Il a relevé, à ce propos, que: "Le gaz sera acheminé depuis la Russie vers la Turquie via la mer Noire. Au cours d'une première phase, le gazoduc de 1100 km de long pourra transférer 47 milliards de m3 de gaz jusqu'à la frontière grecque."
"Nos partenaires en Grèce soutiennent fermement ce projet, a-t-il déclaré. Le Premier ministre grec Alexis Tsipras a affirmé qu'il faut multiplier les sources de gaz de l'Europe. Le projet de gazoduc qui liera la Russie à la Turquie contribuera grandement au renforcement de la sécurité énergétique de l'Europe", a-t-il encore dit.
Selon Abramov, la Russie demeure un partenaire énergétique important: "l'Europe a toujours été notre partenaire le plus important et le demeurera. J'espère que les problèmes politiques en Ukraine ne constituent pas un obstacle à l'acheminement de l'énergie fournie par la Russie à ce pays".
La Russie avait annoncé, au début du mois de décembre 2014, l'annulation du projet de pipeline "South stream" qui devait traverser la mer Noire et la Bulgarie, pour acheminer le gaz vers les pays des Balkans, la Hongrie, l'Autriche et l'Italie.
Moscou avait justifié sa décision par l'opposition de l'UE à ce qu’elle considérait comme le monopole du projet par la compagnie russe "Gazprom".
Ce différend avait conduit la Russie à pencher en faveur du projet turc devant traverser la Turquie pour aboutir aux frontières grecques, où un complexe doit être édifié plus tard pour transférer le gaz (russe) vers le Sud de l'Europe.

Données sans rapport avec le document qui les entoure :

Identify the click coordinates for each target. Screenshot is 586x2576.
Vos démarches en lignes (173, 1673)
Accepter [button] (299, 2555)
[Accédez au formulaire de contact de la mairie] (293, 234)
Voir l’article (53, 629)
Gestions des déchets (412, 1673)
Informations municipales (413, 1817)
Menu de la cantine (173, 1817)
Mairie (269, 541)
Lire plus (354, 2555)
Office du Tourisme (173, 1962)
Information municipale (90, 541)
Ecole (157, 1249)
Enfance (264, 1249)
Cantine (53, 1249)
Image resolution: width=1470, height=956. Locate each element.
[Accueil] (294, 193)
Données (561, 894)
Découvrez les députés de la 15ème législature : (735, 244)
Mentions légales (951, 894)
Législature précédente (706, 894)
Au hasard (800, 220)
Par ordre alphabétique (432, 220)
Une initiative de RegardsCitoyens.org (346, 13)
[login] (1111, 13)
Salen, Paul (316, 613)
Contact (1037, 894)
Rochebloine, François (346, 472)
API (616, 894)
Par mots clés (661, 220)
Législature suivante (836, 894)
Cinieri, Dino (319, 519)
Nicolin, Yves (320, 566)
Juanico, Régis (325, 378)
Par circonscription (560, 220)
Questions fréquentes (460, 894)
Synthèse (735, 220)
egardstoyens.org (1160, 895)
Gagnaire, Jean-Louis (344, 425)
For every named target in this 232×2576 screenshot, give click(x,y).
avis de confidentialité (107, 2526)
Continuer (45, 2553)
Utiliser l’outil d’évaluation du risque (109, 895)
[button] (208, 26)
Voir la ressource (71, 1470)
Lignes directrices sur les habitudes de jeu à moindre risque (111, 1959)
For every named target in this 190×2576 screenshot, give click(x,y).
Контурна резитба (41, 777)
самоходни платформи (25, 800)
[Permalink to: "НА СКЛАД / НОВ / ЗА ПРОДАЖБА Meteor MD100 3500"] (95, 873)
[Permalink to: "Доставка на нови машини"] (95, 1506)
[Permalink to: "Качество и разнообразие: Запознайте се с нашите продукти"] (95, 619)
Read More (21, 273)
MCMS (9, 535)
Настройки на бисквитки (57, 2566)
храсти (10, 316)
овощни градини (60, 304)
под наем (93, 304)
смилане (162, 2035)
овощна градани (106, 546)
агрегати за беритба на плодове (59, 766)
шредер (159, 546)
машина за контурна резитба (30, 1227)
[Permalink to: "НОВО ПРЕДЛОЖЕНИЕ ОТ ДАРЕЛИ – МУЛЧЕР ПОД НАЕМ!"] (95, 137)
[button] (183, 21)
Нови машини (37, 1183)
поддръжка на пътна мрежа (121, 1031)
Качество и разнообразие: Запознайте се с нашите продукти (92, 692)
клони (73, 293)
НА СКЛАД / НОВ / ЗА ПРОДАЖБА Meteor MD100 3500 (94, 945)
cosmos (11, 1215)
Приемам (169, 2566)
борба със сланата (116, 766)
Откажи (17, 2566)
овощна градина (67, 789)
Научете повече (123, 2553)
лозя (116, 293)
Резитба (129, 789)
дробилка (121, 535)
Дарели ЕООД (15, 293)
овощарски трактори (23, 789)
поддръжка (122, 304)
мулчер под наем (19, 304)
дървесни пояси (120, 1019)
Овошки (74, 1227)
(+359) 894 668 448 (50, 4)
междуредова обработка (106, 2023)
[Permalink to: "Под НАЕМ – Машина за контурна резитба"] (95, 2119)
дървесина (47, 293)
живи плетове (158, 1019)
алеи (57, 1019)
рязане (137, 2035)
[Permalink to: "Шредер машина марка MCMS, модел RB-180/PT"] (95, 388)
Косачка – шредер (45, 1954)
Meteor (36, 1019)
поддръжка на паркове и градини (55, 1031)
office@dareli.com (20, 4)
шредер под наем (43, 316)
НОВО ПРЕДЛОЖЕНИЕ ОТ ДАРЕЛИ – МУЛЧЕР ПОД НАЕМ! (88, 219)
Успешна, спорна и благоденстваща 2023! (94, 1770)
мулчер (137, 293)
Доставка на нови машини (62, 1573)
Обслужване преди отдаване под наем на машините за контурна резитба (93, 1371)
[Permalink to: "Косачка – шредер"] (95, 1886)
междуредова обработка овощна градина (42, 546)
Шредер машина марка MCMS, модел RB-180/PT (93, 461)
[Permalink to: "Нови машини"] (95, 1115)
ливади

Pour sa part, le haut dirigeant de la société de cosulting dans le domaine de l'énergie "Lambert", Philip Lambert, a estimé que le fait que "le président américain Barack Obama et la Chancelière allemande Angela Merkel soient d'accord sur une alternative aux combustibles fossiles, cela constitue une menace pour la Russie".
"Cela n'a aucun aspect commercial", a-t-il affirmé, avant de conclure que "S'éloigner des combustibles fossiles multipliera le coût par trois à cinq fois, pour l'Europe."